▶ [WHAT THIS TASK INVOLVES]
With pictures excluded, give again exactly the lines running from the one holding "You are a computer-use" through the end of the listing below.

▶ [RECORD EXTRACTS]
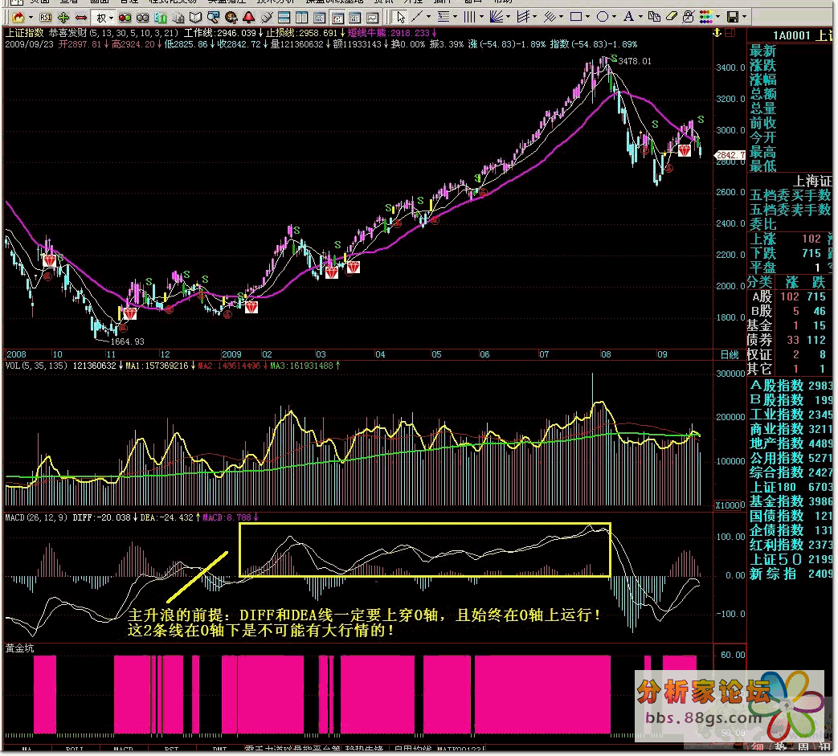838x756 pixels.
Task: Click the red alarm bell icon
Action: (250, 17)
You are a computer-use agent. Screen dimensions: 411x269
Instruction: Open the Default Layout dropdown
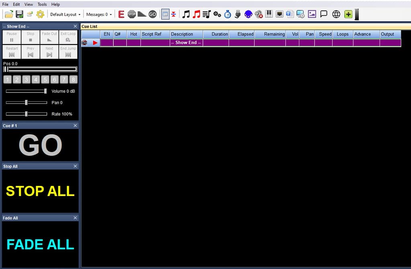coord(65,14)
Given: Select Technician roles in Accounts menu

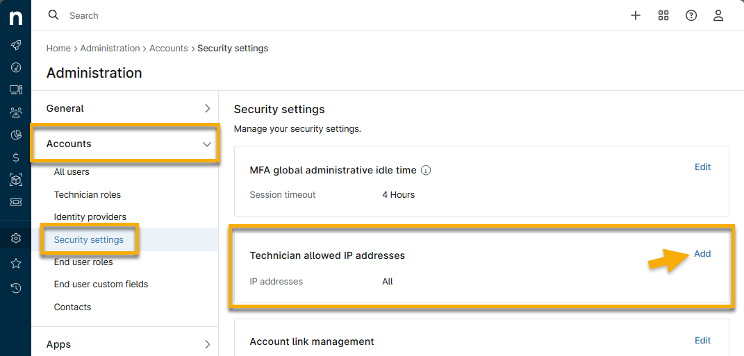Looking at the screenshot, I should [88, 195].
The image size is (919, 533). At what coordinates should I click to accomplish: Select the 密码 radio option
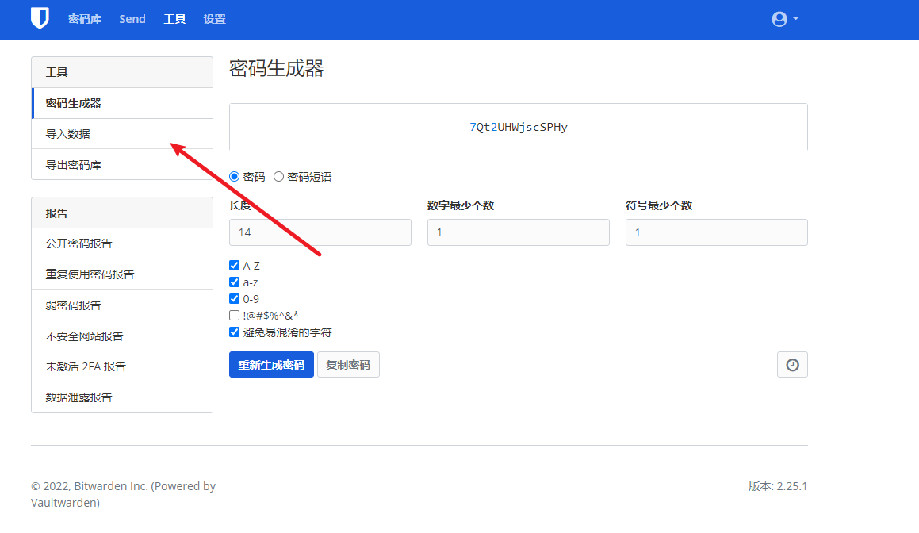234,177
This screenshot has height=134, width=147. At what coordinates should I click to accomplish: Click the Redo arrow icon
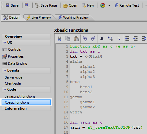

▶ [RESULT OF THIS TASK]
You are a computer-use agent. Screen dimensions: 411x269
Instruction: Open the Default Layout dropdown
coord(65,14)
Given: Select Technician roles in Accounts menu

Looking at the screenshot, I should [88, 195].
The image size is (919, 533). At what coordinates should I click to accomplish: Select the 密码 radio option
234,177
This screenshot has height=134, width=147. At what coordinates should I click to accomplish: Click the Redo arrow icon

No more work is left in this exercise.